28 janvier 2007

Extrêmement fort et incroyablement près


Extrêmement fort et incroyablement près, de Jonathan Safran Foer, Éditions de l'Olivier, 2006, 425 pages.

Né en 1977 à Washington, D.C., Jonathan Safran Foer fait des études de lettres à Princeton. En 1999, il part en Ukraine pour y retracer la vie de son grand-père. De ce voyage résulte son premier roman, Tout est illuminé (Editions de l'Olivier, 2003), qui devient un événement littéraire international. Couronné de nombreux prix et encensé par la critique, Tout est illuminé est adapté au cinéma par Liev Schreiber avec Elijah Wood dans le rôle principal. Foer est aussi l'auteur de textes parus dans The Paris Review, The New Yorker ou The New York Times. Il vit à Brooklyn avec sa femme et leur fils.

Isabelle Rabineau, sur son site, parle de Jonathan Safran Foer ainsi : « Je pense très sérieusement que Jonathan Safran Foer est un oiseau. Doué d'un talent d'écriture désarmant, comme tous les oiseaux, nyctalopes et autres migrateurs, dont les ailes dessinent l'espace, incarnent le temps, repèrent des odeurs, des tropismes, des automatismes et des séries. Pour ces oiseaux-là, l'espace est une ellipse : diagonales, coupes, survols et suspensions. Une page bleue en quelque sorte.»

« - Oui, c'est pour ça que j'ai inventé un appareil qui détecterait les oiseaux quand ils sont incroyablement près d'un immeuble et déclencherait à partir d'un autre gratte-ciel un cri extrêmement fort vers lequel ils seraient attirés. Ce serait comme s'ils rebondissaient de l'un à l'autre.» (p.323)

Des inventions comme celle-ci, Oskar, 9 ans, en élabore beaucoup. Par ce moyen , il tente de pallier au vide laissé par la mort de son père lors des attentats du 11 septembre 2001 à New York. Une mort incompréhensible pour Oskar, qui tente alors de découvrir la vérité après avoir trouvé une mystérieuse clé dans les affaires de son père. Une quête qui va le mener aux quatre coins de New York à la recherche de son père, de sa famille, de son histoire. Parallèlement à cette quête, nous suivons le récit des grands-parents d'Oskar, qui relatent leur rencontre, leur tentative de fonder une famille malgré ce qu'ils ont vécu lors de la Seconde Guerre Mondiale à Dresde à travers des lettres envoyées à leur fils (le père d'Oskar).
On comprend peu à peu la fuite du grand-père d'Oskar, obsédé par un passé horrible. Un homme incapable de transmettre la vie après avoir côtoyer la mort. Sa femme, elle, se réfugie au contraire dans la maternité pour oublier, un peu.
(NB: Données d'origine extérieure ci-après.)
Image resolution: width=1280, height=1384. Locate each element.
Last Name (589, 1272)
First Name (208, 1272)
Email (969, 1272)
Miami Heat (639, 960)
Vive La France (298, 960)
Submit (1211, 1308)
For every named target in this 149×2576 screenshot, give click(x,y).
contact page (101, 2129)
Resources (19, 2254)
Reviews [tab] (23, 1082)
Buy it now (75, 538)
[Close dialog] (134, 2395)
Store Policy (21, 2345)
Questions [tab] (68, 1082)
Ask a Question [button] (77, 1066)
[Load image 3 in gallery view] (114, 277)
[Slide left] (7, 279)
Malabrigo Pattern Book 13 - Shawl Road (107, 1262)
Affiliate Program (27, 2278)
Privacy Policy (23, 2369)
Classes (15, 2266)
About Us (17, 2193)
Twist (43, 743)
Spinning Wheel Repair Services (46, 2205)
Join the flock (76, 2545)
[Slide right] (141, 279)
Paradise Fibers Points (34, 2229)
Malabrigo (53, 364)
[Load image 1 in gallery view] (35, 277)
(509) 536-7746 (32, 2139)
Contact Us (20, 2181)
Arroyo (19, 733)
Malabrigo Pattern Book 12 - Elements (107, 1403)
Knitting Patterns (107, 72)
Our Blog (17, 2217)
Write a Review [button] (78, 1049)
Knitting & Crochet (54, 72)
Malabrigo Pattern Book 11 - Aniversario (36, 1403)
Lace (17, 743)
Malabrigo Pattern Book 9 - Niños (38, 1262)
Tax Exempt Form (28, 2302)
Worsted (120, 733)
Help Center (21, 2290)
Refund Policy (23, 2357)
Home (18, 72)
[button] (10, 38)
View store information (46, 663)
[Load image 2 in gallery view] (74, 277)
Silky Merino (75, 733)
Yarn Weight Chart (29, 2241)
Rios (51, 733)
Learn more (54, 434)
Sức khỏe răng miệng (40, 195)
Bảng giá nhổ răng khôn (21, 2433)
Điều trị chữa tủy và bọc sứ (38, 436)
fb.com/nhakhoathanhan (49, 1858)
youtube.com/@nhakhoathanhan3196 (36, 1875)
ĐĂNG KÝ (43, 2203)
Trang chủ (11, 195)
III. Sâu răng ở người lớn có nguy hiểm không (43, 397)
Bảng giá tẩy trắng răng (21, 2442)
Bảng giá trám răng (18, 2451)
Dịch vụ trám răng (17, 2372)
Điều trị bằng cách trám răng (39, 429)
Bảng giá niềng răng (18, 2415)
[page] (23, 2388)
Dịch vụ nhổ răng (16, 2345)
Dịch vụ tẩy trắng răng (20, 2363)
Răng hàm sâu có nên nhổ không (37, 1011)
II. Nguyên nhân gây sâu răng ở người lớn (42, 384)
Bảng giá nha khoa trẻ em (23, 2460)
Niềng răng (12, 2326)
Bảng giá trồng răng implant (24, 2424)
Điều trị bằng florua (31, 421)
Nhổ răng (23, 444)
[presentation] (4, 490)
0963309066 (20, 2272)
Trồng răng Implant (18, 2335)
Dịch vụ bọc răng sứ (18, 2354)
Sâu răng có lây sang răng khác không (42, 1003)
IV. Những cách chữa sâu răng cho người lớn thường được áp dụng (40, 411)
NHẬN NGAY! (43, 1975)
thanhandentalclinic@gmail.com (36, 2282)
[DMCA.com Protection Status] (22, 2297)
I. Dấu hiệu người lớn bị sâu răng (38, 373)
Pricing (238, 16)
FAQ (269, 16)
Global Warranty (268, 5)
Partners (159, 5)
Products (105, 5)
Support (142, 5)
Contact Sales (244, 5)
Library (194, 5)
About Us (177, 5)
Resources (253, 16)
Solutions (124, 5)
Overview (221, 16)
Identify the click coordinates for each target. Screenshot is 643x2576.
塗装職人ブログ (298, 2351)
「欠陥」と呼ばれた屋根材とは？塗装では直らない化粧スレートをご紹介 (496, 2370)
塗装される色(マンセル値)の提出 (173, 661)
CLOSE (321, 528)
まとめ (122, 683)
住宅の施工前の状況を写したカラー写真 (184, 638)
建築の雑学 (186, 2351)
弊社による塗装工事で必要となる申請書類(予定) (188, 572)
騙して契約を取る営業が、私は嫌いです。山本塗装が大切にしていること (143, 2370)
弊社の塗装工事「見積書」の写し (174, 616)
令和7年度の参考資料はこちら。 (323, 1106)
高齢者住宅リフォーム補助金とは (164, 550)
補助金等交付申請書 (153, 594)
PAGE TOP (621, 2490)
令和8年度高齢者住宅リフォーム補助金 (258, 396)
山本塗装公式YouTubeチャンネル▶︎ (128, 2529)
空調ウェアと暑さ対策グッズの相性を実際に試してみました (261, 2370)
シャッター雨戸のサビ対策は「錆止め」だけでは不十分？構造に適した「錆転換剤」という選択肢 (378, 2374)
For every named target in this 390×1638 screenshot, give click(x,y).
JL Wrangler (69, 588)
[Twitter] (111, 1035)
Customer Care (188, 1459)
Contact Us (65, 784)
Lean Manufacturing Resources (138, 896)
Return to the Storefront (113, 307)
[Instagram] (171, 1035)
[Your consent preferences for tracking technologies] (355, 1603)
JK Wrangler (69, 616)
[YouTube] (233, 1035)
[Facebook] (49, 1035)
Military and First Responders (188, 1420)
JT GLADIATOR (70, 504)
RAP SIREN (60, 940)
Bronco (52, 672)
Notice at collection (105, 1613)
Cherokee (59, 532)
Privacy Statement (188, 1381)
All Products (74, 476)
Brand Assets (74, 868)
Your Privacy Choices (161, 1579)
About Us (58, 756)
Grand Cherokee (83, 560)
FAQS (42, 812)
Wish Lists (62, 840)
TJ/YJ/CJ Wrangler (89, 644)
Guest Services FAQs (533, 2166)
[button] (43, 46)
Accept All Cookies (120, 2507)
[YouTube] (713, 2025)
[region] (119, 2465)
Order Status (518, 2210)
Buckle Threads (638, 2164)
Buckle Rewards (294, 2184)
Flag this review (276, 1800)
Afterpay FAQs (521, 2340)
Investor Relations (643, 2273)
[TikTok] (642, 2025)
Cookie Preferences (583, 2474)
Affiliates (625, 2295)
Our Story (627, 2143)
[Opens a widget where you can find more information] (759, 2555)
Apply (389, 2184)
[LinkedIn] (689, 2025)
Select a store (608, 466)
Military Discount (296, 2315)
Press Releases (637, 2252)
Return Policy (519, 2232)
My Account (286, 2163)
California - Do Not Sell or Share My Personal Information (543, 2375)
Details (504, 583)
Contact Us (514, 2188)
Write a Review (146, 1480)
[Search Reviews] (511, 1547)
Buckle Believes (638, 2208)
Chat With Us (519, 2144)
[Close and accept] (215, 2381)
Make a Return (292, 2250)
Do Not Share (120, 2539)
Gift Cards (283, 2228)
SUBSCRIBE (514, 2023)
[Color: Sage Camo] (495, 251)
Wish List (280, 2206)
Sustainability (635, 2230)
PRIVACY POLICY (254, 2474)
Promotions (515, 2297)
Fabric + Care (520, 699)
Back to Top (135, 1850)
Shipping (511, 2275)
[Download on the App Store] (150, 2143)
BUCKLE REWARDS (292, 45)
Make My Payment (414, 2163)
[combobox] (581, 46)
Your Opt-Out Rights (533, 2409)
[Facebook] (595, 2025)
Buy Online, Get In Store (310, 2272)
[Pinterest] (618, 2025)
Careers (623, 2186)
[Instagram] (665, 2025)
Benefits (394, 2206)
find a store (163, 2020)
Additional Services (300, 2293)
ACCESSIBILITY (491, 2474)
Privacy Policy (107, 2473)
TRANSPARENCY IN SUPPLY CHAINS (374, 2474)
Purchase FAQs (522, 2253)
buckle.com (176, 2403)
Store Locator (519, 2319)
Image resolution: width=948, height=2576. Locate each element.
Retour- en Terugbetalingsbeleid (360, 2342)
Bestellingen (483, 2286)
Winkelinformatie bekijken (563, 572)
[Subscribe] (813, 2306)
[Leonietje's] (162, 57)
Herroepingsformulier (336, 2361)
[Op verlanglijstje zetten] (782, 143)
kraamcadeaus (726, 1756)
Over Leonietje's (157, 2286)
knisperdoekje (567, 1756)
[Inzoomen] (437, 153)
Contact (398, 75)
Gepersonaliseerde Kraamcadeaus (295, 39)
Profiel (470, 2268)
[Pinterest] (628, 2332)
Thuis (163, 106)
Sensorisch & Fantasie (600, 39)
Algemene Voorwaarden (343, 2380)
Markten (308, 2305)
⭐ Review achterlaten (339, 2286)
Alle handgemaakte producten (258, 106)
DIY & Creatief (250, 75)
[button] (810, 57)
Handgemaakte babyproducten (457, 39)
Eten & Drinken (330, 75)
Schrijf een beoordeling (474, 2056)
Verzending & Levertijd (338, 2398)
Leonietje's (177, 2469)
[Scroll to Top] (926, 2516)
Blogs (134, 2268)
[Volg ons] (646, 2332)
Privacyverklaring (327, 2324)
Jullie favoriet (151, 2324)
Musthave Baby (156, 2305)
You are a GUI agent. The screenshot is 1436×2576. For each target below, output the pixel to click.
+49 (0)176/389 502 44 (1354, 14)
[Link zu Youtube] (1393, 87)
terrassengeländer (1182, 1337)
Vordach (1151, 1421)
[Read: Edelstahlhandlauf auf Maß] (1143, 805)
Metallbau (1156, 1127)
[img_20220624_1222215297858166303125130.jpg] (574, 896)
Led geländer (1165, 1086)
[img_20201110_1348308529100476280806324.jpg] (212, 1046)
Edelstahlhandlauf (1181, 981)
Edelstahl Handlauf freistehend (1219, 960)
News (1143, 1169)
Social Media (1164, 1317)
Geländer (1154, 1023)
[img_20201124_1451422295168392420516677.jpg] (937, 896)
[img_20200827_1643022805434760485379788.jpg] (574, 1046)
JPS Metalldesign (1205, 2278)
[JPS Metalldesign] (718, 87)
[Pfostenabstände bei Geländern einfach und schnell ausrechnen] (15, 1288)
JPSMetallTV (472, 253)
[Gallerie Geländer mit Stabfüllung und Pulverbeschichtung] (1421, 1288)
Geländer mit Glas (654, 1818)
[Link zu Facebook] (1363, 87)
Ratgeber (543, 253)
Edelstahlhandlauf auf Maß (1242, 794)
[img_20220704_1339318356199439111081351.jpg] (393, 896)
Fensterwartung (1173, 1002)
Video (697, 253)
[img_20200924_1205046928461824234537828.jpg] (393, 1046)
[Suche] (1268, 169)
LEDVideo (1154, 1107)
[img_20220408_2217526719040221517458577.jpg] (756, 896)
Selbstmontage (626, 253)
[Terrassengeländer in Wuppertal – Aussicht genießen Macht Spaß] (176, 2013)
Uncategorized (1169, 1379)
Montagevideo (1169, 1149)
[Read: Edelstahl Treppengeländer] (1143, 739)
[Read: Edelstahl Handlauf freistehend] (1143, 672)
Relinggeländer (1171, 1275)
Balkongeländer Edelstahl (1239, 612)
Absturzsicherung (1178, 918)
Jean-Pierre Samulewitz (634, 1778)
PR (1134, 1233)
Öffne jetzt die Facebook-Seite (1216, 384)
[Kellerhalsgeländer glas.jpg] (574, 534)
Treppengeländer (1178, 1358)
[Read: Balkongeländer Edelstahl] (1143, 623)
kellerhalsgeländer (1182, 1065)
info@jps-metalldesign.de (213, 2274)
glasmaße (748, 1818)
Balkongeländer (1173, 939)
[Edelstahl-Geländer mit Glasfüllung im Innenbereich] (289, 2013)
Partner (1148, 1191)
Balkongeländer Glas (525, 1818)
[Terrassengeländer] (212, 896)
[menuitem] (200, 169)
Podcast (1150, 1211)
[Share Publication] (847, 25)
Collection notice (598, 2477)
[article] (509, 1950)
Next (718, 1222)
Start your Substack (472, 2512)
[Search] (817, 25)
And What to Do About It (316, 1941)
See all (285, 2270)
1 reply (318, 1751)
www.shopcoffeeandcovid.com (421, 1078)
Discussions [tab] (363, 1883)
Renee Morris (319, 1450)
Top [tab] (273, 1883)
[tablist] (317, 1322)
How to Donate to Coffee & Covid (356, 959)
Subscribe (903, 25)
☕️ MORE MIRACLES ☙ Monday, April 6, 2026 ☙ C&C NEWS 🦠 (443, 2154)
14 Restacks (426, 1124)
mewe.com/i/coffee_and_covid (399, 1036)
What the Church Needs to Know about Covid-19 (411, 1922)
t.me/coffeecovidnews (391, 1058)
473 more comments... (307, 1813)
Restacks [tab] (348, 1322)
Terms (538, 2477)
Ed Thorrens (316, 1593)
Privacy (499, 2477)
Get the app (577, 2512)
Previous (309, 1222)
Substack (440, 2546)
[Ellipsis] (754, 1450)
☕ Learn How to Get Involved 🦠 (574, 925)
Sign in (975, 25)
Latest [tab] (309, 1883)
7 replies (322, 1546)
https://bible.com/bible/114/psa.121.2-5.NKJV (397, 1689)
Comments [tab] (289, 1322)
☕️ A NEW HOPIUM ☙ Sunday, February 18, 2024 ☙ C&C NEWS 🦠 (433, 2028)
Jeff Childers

L'auteur mêle à son texte des photos en rapport avec l'histoire (beaucoup de serrures et de clés !), et se permet quelques effets de style pour rendre son propos encore plus émouvant. Comme cette lettre écrite par le grand-père le 12 avril 1978 («Pourquoi je ne suis pas là où tu es») racontant le bombardement de Dresde dans toute son horreur.
Les fautes de frappe, d'orthographe et de grammaire sont cerclés de rouge, donnant l'effet d'une copie corrigée, alors que la description de ces instants d'horreur, de ces moments qui ont traumatisé à jamais l'auteur de la lettre (et bien d'autres personnes) sont si bouleversants. Par le désespoir décrit dans les yeux des animaux du zoo qu'il faut abattre, c'est toute la folie de l'humanité qui transparaît.
Ces mots, cerclés de rouge, comme des larmes de sang versées à la lecture de ce texte...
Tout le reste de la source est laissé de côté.